(RECORDS SHOWN begins)
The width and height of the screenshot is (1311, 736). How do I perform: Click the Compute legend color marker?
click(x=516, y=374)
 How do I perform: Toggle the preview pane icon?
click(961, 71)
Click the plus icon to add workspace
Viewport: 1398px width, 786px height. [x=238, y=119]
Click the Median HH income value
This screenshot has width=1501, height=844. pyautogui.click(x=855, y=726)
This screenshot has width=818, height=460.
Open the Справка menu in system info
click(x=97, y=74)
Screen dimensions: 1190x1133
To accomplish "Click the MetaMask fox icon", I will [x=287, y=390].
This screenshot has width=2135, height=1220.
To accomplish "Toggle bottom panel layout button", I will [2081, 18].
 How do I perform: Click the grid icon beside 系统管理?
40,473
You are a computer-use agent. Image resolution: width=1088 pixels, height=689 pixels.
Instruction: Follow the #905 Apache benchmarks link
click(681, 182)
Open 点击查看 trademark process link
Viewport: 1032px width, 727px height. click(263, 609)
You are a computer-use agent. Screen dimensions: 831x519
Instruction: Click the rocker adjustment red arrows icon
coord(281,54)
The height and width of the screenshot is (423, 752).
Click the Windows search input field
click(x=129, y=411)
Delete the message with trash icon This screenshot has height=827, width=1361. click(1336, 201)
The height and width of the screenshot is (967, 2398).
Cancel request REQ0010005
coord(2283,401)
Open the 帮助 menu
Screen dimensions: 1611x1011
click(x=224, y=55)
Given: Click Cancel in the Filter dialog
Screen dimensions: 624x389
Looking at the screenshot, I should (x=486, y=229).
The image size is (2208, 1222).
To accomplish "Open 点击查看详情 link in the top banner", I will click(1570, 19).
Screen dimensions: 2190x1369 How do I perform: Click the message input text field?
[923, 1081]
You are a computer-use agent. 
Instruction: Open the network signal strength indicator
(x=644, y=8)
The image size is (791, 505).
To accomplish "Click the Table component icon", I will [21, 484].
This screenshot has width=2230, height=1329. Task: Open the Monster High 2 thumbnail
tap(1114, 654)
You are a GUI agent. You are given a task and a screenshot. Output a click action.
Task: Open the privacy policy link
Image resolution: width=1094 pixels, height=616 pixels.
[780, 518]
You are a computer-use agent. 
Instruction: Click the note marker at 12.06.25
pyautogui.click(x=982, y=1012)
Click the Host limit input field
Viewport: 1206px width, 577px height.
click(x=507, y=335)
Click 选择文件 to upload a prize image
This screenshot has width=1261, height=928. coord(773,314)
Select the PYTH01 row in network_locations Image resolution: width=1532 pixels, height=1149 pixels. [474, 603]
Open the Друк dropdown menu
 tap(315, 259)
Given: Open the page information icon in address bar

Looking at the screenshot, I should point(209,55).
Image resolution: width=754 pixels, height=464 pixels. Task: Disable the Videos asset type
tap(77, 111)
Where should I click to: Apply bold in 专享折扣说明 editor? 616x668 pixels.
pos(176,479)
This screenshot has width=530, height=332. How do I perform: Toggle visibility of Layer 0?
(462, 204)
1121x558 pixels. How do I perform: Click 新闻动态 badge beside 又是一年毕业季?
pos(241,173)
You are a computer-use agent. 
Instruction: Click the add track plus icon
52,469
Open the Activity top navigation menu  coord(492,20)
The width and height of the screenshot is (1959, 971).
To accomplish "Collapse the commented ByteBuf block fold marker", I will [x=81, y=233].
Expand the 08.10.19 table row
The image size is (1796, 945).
(RECORDS SHOWN ends)
§ **ABOUT THIS TASK**:
Using the material, show each line where the string "will" can be found.

§ **REPLY TO THE TASK**:
To accomplish "Click the MetaMask fox icon", I will [x=287, y=390].
To accomplish "Toggle bottom panel layout button", I will [2081, 18].
To accomplish "Open 点击查看详情 link in the top banner", I will click(1570, 19).
To accomplish "Click the Table component icon", I will [21, 484].
To accomplish "Collapse the commented ByteBuf block fold marker", I will [x=81, y=233].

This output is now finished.